Early this month Bangladesh witnessed a country-wide one-day strike. It was called by the main opposition party, Awami League, on September 1. Nearly 50 people were injured in clashes with the police on that day in two Bangladesh cities.

According to reports around 20 activists of opposition Awami League were injured in a clash with police outside the party’s headquarters in the capital Dhaka. At least 30 others were hurt and one person was killed in fighting between activists of the Awami League and the ruling Bangladesh Nationalist Party (BNP) in the coastal town of Barguna. Clashes also took place in the city of Chittagong.

The September 1 strike was called after a mob attack on August 30 on a convoy of cars carrying opposition leader Sheikh Hasina.
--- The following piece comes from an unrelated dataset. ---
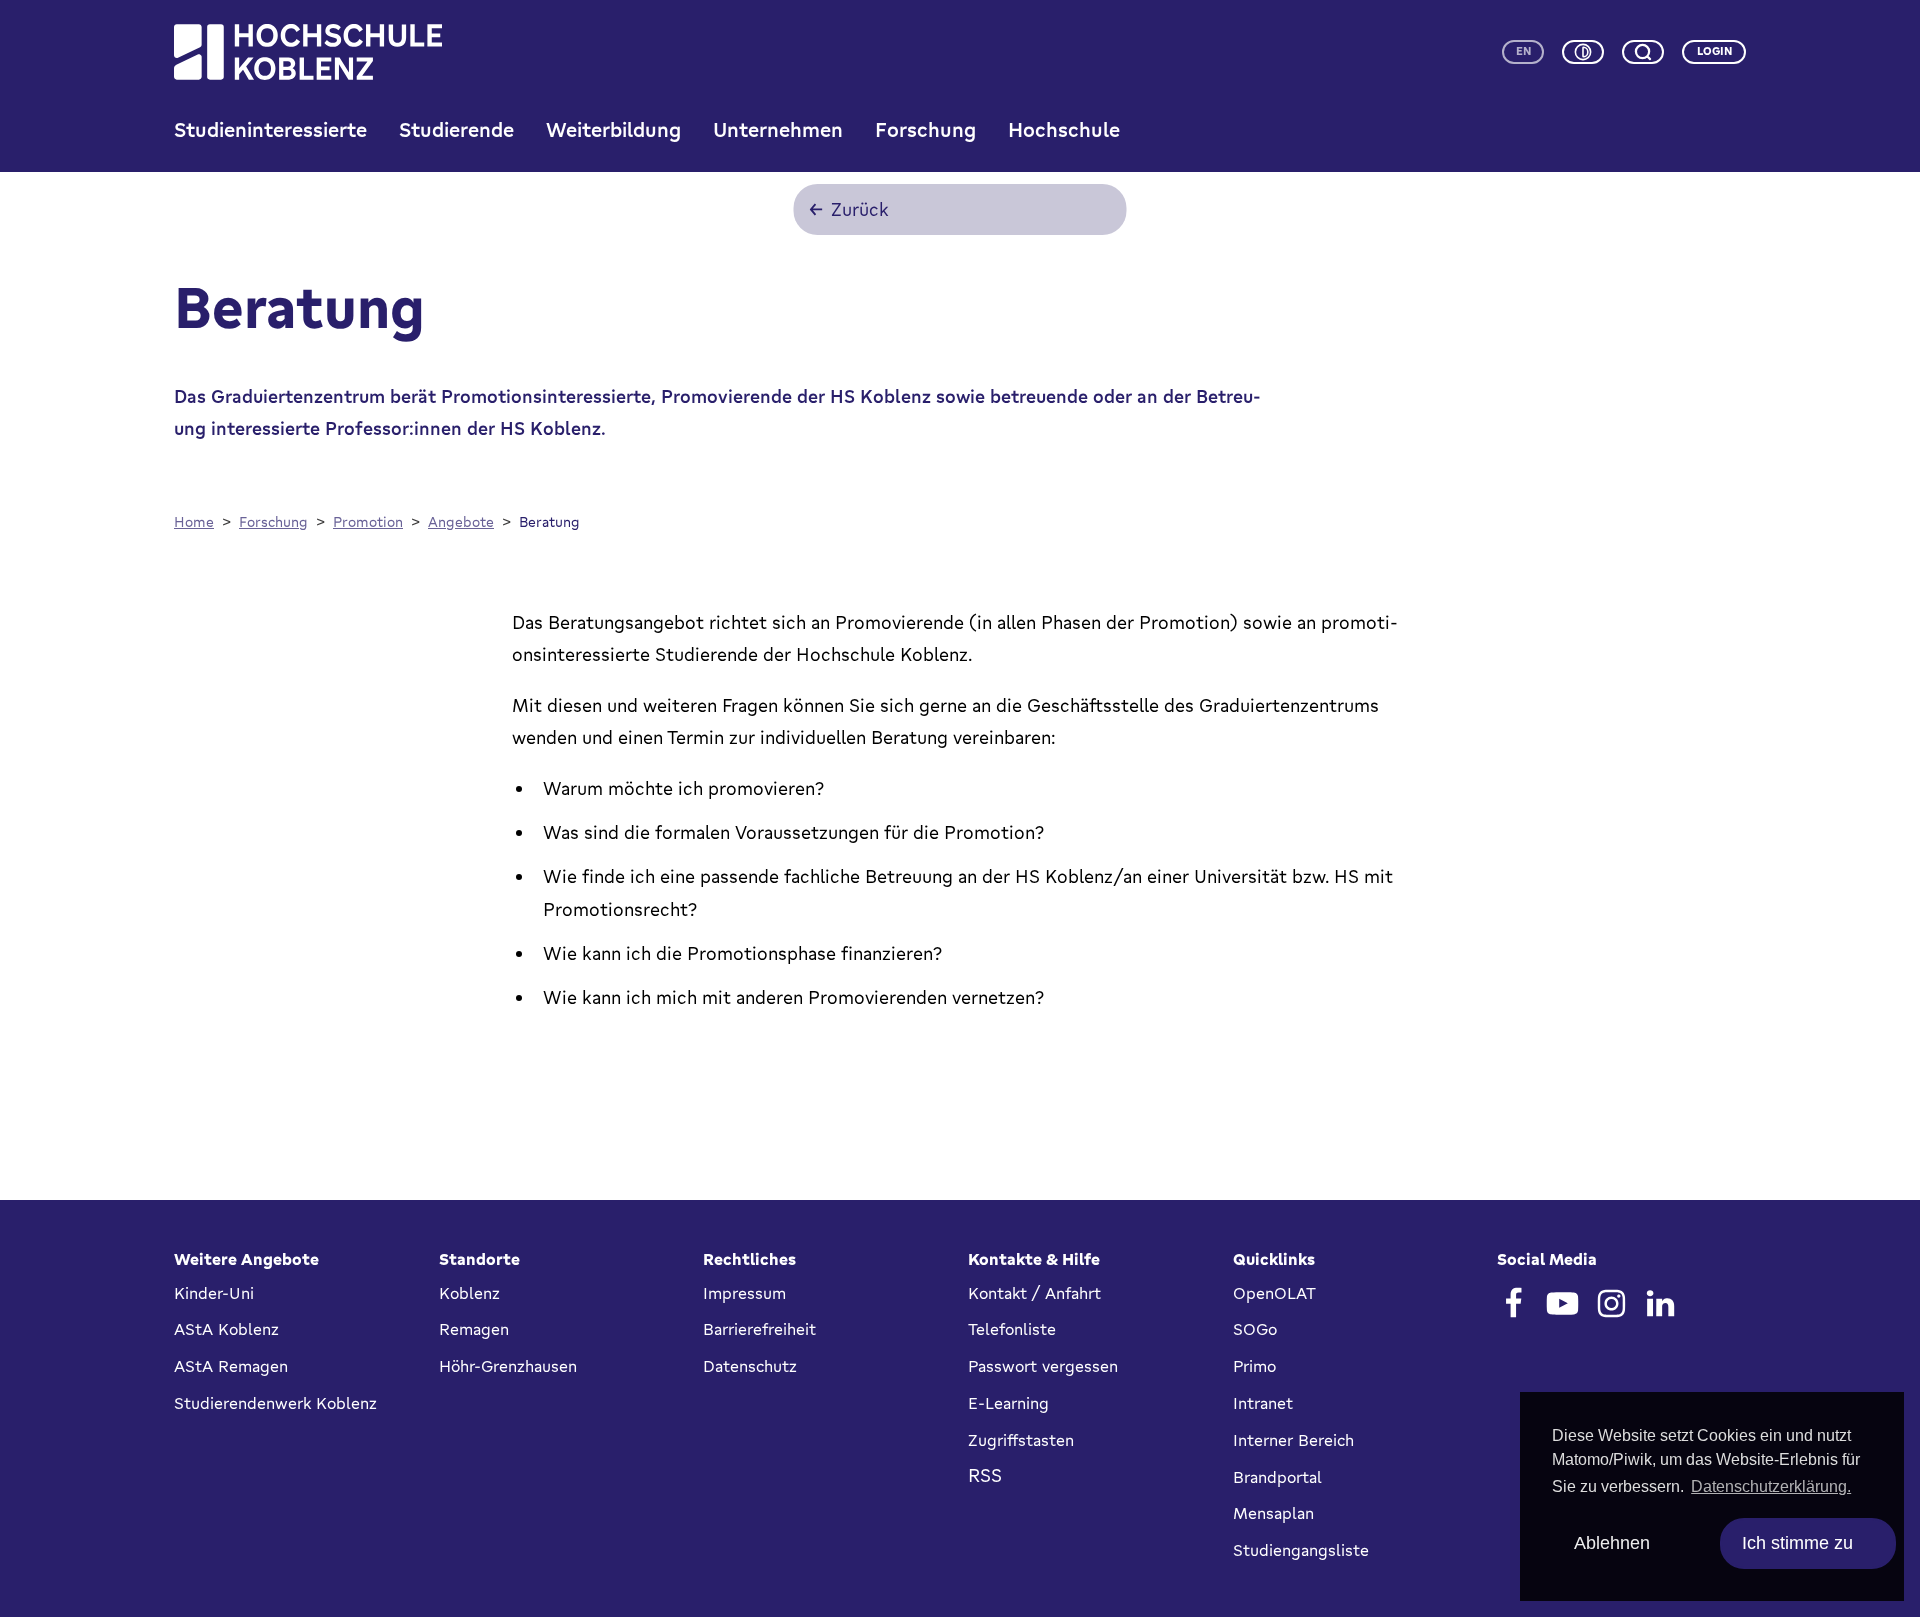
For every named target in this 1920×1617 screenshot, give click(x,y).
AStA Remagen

The opposition blamed the ruling party for arranging the attack. Hasina, who was the prime minister of Bangladesh from 1996 to 2001, lost last October’s general election to a four-party alliance headed by Begum Khaleda Zia.

A week earlier more than 100 people were injured and some 40 arrested in a fierce gunfight on August 25 between rival ruling party supporters in Bangladesh.

According to a report August 26 in the Ittefaq newspaper, clashes erupted in the Munshiganj district near Bangladesh between groups supporting rival candidates of the ruling Bangladesh Nationalist Party (BNP) in forthcoming local elections. The gun fight left more than 100 people injured, including 30 who were hit by bullets.

Violence and strikes over political disputes and charges of persecution of rivals by ruling parties have been a routine feature in impoverished Bangladesh.

Business leaders have said the country loses more than $60 million in lost production and export for each day of a strike.